(Stored items)
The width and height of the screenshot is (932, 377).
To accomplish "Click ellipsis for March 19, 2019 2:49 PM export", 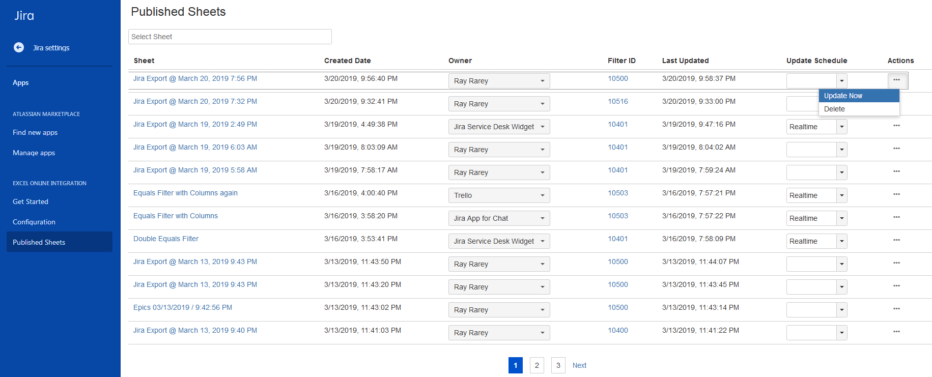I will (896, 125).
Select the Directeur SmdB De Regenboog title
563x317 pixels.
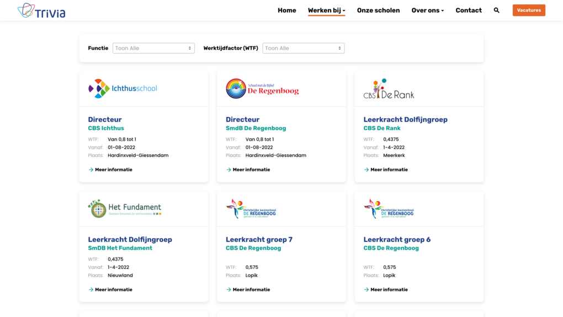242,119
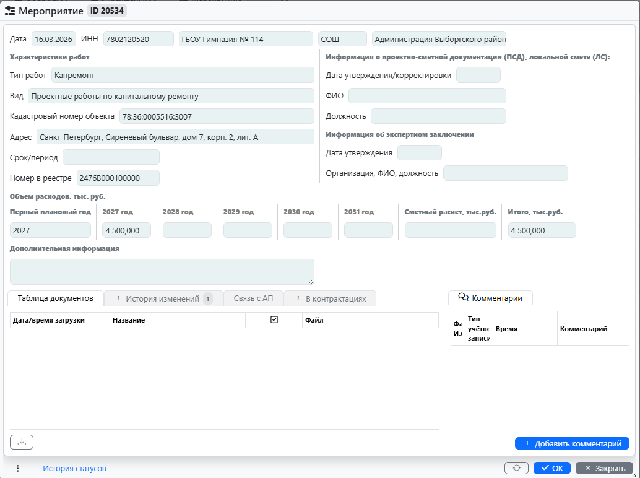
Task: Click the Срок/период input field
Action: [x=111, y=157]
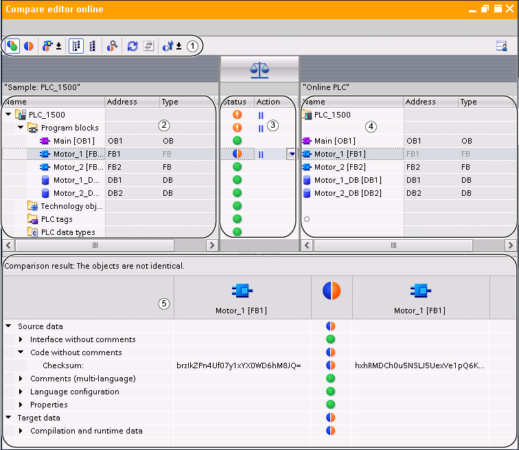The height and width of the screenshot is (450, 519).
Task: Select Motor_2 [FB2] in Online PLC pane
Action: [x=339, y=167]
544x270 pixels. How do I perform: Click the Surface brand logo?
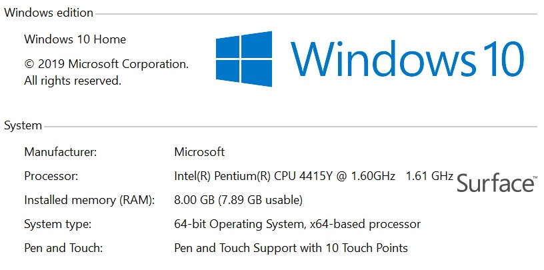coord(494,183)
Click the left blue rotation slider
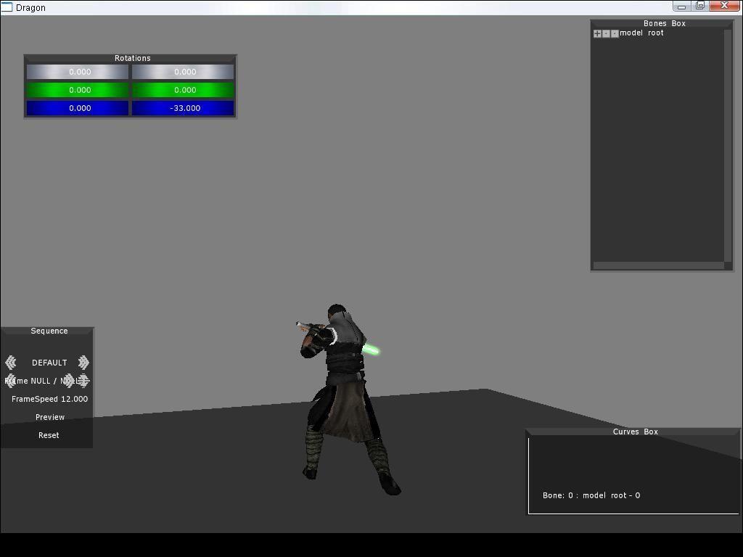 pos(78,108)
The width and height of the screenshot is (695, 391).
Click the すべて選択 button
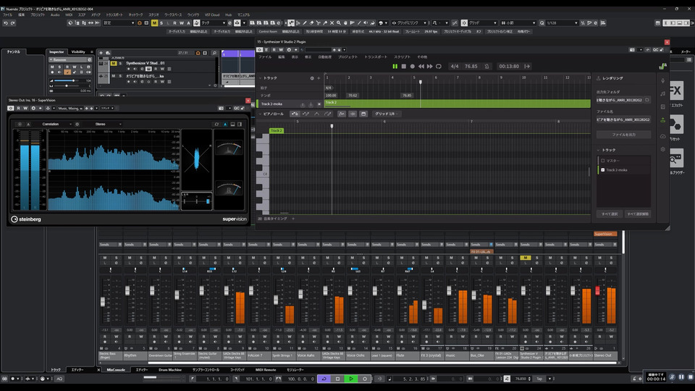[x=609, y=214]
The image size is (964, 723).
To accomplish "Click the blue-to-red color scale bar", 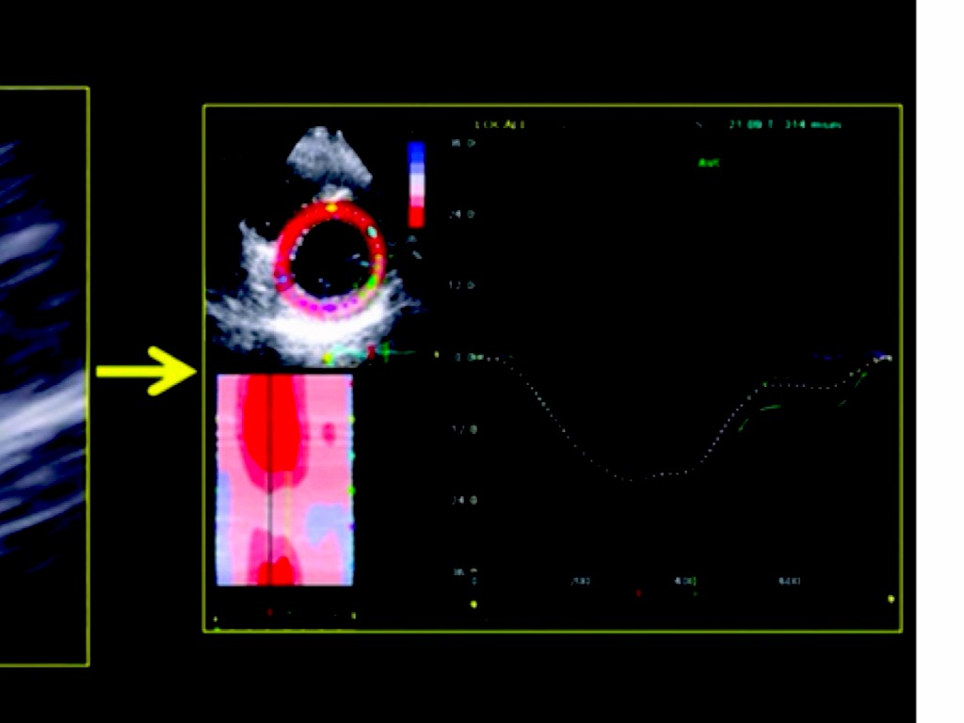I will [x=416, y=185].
==
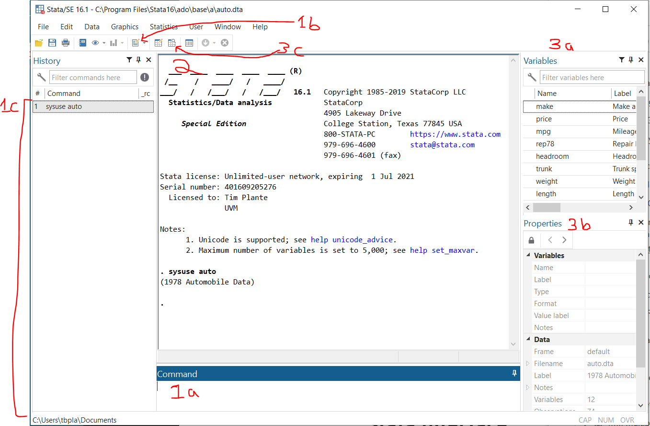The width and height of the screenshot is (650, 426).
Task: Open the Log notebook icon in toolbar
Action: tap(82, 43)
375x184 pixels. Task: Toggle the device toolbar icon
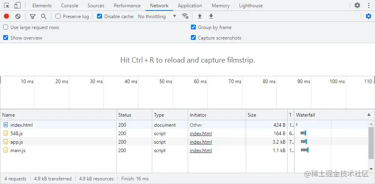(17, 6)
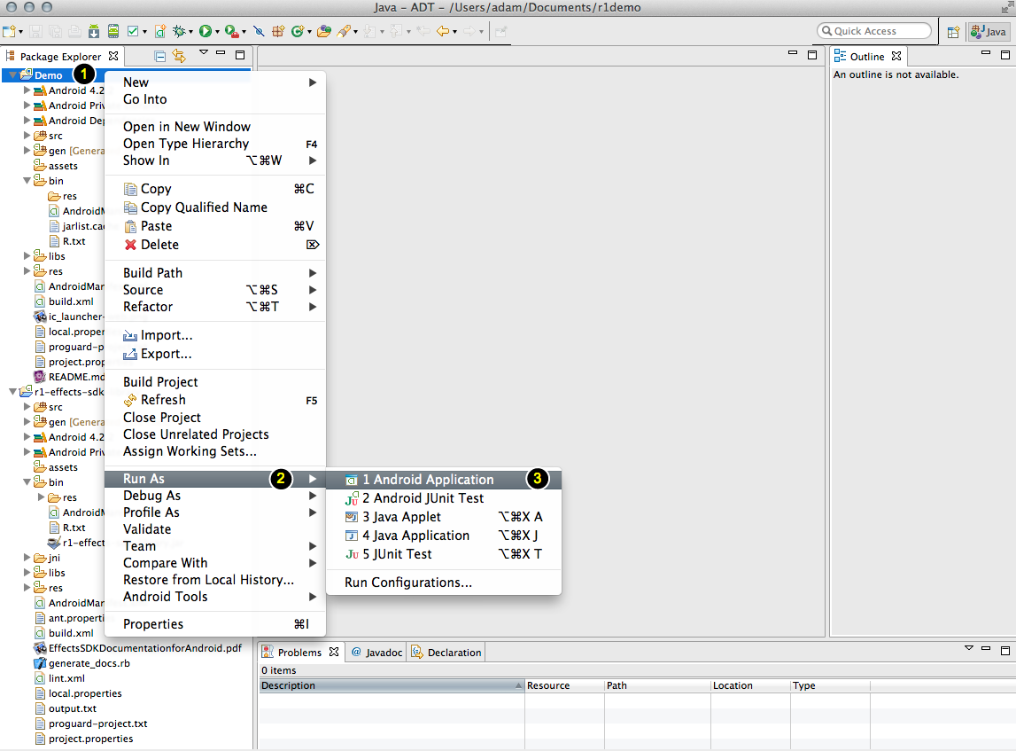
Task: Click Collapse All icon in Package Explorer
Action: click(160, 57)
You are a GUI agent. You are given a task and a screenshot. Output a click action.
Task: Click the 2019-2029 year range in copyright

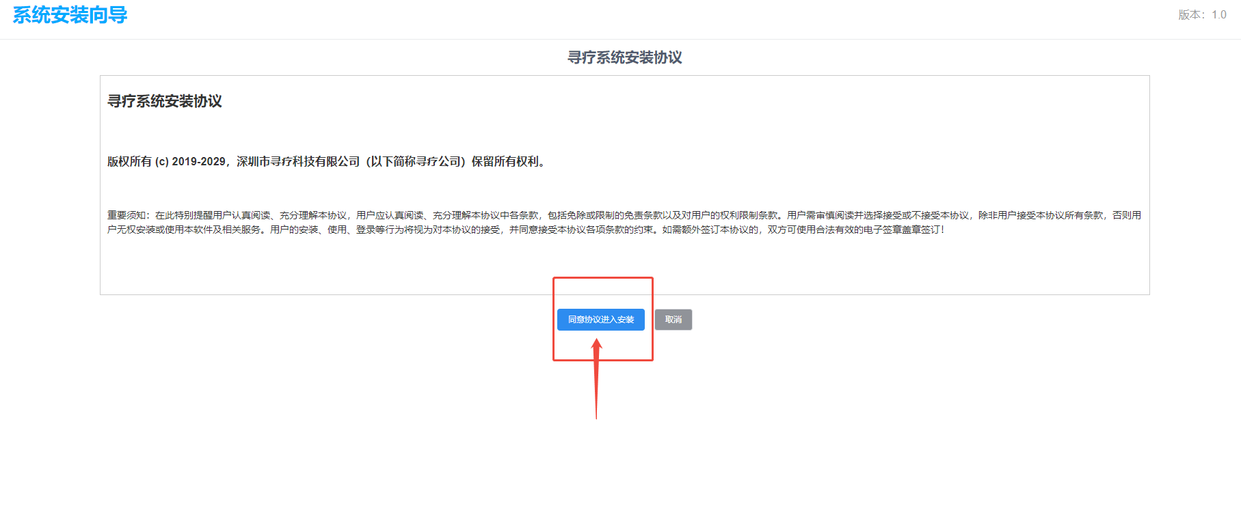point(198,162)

* Exercise prompt:
Would you copy the lines above exactly, starting with the one that has "563x317 pixels." and ending with the one that has "The width and height of the screenshot is (695, 391).", both included, without the pictures?

* Written solution:
563x317 pixels.
242,119
Task: Click the Срок/период input field
Action: [x=111, y=157]
The height and width of the screenshot is (450, 519).
Task: Select Motor_2 [FB2] in Online PLC pane
Action: [x=339, y=167]
544x270 pixels. How do I perform: Click the Surface brand logo?
coord(494,183)
Click the left blue rotation slider
 pos(78,108)
The width and height of the screenshot is (695, 391).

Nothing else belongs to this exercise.